3. [Le suj. désigne un animal] a) Se déplacer dans son élément, son milieu naturel. Les hirondelles, les frégates, les marsouins et les thons voyagent avec plus de vitesse (Bern. de St-P., Harm. nat., 1814, p. 373).Nous avons (...) rencontré un narval qui voyageait à la surface de la glace, avec sa grande pique de corne, et qui tâchait de retrouver un trou d'eau (Duhamel, Suzanne, 1941, p. 113).
b) Accomplir une migration. Les milliers et les milliers de lamproies accouplées émigrent vers les fleuves. Elles voyagent par bancs, entre deux eaux, en colonne profonde (Pesquidoux, Chez nous, 1921, p. 151).
4. P. anal. a) Se déplacer sur de courtes distances en assimilant ce parcours à un véritable voyage. Synon. circuler, déambuler.Jusqu'au déjeuner, elle voyageait d'une pièce dans l'autre, causait avec la femme de ménage, les mains inertes (Zola, Bête hum., 1890, p. 122).Sa mère, ici, commençait de souffrir, et sa sœur voyageait d'un malade à l'autre au milieu de la nuit (Malègue, Augustin, t. 2, 1933, p. 281).

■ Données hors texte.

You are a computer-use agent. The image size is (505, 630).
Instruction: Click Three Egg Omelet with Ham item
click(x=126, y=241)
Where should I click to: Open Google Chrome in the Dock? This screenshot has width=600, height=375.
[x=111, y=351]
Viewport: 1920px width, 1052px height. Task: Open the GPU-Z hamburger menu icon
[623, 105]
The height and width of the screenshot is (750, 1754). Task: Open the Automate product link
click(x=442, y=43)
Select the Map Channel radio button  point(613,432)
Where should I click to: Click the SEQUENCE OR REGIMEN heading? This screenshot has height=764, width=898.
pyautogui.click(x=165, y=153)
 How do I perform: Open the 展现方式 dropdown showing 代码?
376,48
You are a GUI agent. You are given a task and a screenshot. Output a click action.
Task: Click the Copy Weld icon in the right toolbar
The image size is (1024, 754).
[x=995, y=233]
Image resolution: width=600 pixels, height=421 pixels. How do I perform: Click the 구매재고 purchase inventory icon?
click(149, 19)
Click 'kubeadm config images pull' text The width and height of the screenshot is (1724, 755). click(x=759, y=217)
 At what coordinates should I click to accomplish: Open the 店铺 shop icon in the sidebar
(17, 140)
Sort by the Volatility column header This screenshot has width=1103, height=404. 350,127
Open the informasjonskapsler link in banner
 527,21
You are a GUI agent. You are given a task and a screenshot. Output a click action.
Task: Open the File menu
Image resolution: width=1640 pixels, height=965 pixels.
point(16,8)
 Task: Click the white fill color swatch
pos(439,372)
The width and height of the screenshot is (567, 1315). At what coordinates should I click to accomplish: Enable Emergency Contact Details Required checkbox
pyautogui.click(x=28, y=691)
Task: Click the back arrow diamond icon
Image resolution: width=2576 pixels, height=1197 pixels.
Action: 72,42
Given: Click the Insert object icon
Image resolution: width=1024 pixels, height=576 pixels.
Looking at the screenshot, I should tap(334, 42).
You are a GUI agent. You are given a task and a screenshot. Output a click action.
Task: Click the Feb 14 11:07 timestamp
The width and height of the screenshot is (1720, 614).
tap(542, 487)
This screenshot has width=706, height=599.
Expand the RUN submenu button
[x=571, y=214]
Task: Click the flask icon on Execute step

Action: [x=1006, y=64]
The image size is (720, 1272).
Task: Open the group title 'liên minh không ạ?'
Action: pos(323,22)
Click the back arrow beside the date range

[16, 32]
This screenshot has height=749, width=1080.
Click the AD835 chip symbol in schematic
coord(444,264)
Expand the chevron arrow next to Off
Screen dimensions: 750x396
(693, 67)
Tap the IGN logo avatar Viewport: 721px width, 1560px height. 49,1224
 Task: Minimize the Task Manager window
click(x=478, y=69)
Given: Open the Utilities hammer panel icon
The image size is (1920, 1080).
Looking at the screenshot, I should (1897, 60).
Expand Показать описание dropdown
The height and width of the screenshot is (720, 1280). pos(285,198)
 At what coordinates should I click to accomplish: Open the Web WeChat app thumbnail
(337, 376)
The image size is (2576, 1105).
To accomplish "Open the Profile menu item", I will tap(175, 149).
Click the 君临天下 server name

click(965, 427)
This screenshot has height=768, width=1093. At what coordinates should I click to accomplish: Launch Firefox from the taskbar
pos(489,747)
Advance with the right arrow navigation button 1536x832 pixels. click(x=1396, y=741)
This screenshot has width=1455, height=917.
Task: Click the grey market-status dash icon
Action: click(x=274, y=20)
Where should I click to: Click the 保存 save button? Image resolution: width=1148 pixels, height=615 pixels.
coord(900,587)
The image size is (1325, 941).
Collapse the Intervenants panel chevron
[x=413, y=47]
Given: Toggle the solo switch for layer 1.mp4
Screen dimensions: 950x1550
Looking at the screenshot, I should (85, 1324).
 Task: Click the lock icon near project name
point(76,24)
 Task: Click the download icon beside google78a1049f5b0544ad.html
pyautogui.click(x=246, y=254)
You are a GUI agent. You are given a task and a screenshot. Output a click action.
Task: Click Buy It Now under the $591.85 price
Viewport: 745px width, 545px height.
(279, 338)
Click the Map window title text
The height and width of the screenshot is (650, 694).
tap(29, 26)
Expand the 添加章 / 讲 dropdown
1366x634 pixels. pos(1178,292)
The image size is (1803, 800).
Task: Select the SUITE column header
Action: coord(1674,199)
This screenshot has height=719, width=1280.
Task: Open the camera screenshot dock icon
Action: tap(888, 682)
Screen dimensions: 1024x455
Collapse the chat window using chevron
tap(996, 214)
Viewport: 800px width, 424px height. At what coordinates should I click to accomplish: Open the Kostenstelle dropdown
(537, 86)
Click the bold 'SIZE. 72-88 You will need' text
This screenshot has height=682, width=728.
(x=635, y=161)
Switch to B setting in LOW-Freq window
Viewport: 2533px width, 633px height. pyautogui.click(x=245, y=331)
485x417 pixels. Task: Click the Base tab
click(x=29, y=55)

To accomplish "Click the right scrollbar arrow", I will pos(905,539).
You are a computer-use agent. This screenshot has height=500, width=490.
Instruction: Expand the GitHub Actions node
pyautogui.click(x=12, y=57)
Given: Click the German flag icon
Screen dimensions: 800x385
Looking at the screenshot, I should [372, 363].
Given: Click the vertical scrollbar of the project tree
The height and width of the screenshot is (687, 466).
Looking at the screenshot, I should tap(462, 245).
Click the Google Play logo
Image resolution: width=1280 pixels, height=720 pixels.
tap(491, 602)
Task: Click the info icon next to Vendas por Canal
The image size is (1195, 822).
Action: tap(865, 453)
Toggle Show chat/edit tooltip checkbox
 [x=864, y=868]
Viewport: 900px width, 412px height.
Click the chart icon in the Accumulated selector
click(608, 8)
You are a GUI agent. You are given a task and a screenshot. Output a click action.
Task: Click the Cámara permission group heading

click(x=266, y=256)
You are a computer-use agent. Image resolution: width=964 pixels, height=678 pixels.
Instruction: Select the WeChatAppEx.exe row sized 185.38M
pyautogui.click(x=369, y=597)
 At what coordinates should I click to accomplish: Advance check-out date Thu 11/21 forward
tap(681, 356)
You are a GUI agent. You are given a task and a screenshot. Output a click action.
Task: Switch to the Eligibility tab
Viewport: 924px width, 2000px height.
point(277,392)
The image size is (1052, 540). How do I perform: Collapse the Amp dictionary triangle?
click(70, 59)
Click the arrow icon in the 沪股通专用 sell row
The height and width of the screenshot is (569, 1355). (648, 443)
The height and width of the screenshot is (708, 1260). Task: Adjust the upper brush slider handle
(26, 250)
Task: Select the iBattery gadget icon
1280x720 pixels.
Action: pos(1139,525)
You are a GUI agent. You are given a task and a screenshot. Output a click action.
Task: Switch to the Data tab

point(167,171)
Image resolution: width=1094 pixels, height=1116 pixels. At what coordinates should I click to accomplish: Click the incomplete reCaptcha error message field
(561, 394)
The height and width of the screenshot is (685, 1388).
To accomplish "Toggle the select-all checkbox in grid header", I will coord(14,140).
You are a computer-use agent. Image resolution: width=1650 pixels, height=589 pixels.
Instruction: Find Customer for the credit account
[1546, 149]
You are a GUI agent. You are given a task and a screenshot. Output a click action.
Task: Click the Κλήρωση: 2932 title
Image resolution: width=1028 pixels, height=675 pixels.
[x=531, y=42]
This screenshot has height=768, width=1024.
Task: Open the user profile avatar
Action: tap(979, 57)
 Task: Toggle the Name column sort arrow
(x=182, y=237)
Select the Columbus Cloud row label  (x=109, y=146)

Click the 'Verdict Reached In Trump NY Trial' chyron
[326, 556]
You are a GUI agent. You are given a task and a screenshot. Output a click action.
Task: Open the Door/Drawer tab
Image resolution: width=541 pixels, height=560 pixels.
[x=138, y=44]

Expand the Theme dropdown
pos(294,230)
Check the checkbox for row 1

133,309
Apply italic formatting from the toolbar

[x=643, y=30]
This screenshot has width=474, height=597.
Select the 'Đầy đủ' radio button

b) Se déplacer en tous sens, sans but précis. Synon. errer, vagabonder.Cette fois, elle [la noce] voyageait au milieu du musée de la marine, parmi des modèles d'instruments et de canons, des plans en relief, des vaisseaux grands comme des joujoux (Zola, Assommoir, 1877, p. 447).
c) CHORÉGR. ,,Dévier de sa place en faisant une pirouette`` (Nouv. Lar. ill. et Rigaud, Dict. arg. mod., 1881, p. 388).